Property, plant, and equipment grew from ZMW 406 million to ZMW 524 million, reflecting the capital investment programme ZAFFICO has been executing, specifically the completion of the sawmill factory and the commencement of the particle board facility. Shareholders' funds rose from ZMW 7,485 million to ZMW 7,996 million, driven by the year's retained profit.

Meanwhile, operating activities generated a net cash outflow of ZMW 44 million, a reversal from the ZMW 11 million inflow in 2024. This is a function of working capital dynamics as the business scales and manages plantation expenditure cycles, and is not unusual for an agribusiness or forestry operation in a capital-intensive growth phase.

The more significant number is the ZMW 475 million inflow from financing activities, almost all of which represents the Sustainable Resilient Fund loan facility drawn down to finance the construction of value addition facilities. The result is a closing cash position of ZMW 312 million compared to just ZMW 32 million at the start of the year, a transformation in the liquidity position that gives the Corporation meaningful operational flexibility heading into 2026.

ZAFFICO ended 2025 with ZMW 312 million in cash, ten times the opening balance. That liquidity position, backed by a ZMW 475 million SRF facility, gives the business real capacity to execute its value addition strategy.
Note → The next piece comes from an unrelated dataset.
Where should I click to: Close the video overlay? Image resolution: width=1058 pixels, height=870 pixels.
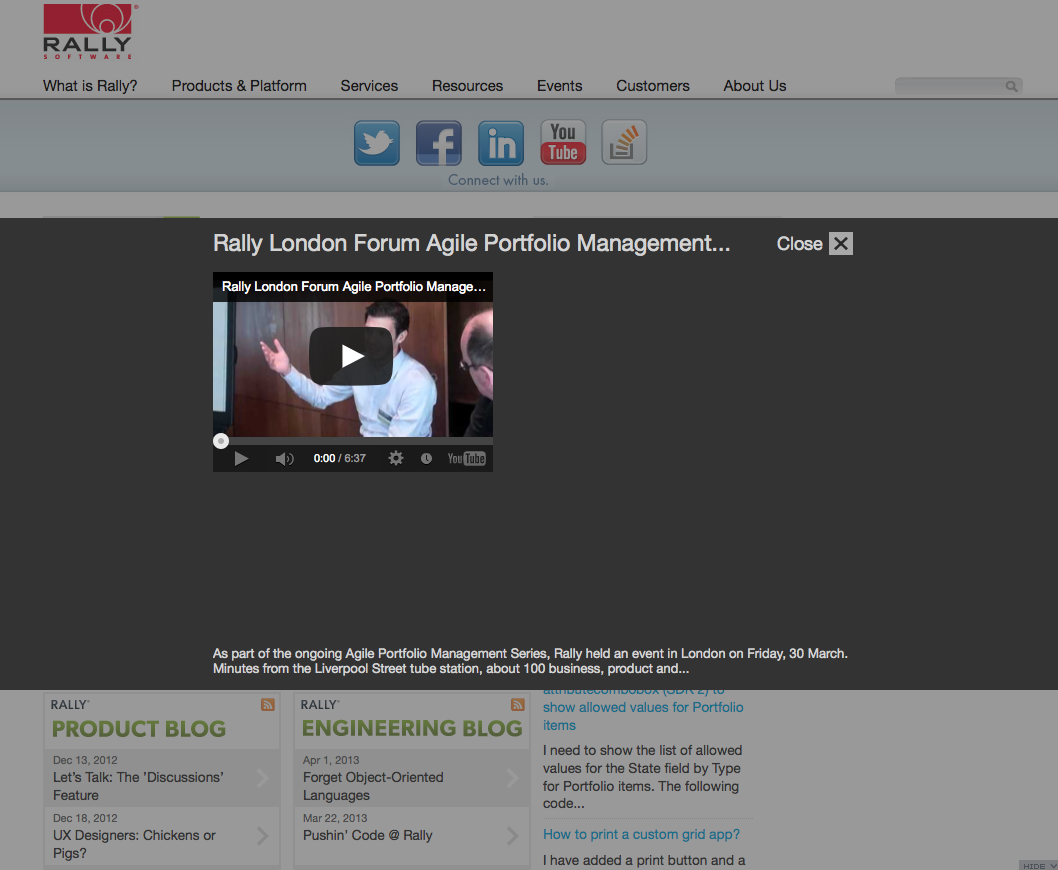(x=840, y=244)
The strategic pivot toward value addition is the most consequential development in ZAFFICO's 2025 narrative, and it is one that carries direct relevance for the broader regional forestry and timber market, including Zimbabwe's. For most of its operational history, ZAFFICO's commercial model has been centred on the sale of treated poles, a product with a relatively short value chain from tree to market. The completion of the sawmill factory and the commencement of the particle board facility represent a deliberate move up that value chain, from raw and semi-processed timber toward finished wood products that command significantly higher margins and open access to construction, furniture manufacturing, and industrial markets that treated poles do not address.
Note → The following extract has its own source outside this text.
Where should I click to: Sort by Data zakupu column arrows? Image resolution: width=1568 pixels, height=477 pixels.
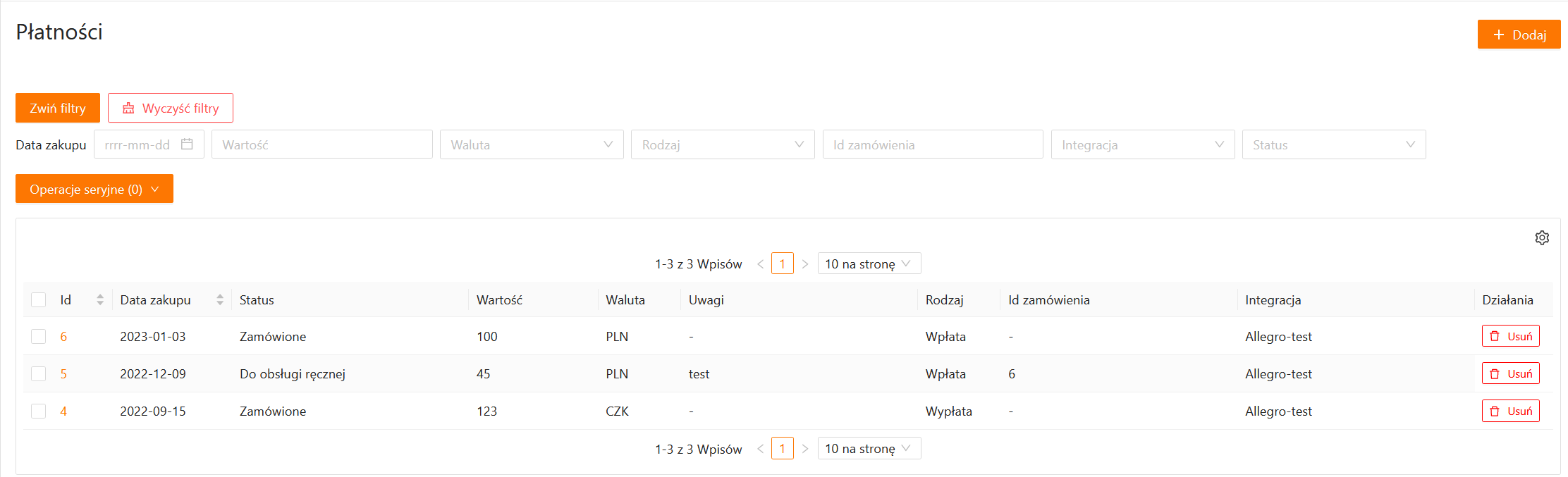220,300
This trajectory is directly comparable to the strategic challenge facing Zimbabwe's own forestry sector. Zimbabwe holds significant pine and eucalyptus plantation assets, primarily in the Eastern Highlands, and has historically been an exporter of timber and related products to the region. However, Zimbabwe's timber value addition infrastructure has remained underdeveloped, constrained by capital shortfalls, power supply unreliability, and the same preference for primary product sales over downstream processing that ZAFFICO is now moving away from.

The lesson from ZAFFICO's capital allocation in 2025, a sawmill completed, a particle board plant underway, a ZMW 475 million loan facility secured specifically for value addition is that the transition from timber exporter to wood product manufacturer requires deliberate, funded infrastructure investment and the willingness to absorb short-term cash outflows for long-term margin improvement.

Operating expenses increased from ZMW 519 million to ZMW 567 million, a rise of approximately 9% due to inflationary cost adjustments and the introduction of new business activities, with expenditure directed primarily toward plantation management and expansion.

A 9% increase in operating costs against a 39% increase in revenue is a favourable cost-to-revenue dynamic, the business is scaling faster than its cost base, which is the right direction for an operation in growth mode. The Corporation has also signalled staff rationalisation as part of a cost optimisation programme aimed at improving productivity and morale, which suggests management is actively managing the overhead structure rather than allowing it to drift upward with revenue.

The outlook from ZAFFICO's board is constructive and specific, which is more valuable than generic statements of intent. The sawmill is complete and expected to contribute to future revenue. The particle board factory is under construction, and the Corporation has explicitly committed to mechanisation, digitalisation, and automation as the operational infrastructure for its next growth phase. These are investments in productive capacity and cost efficiency simultaneously, the kind of capital allocation that tends to compound returns in a natural resource business over time.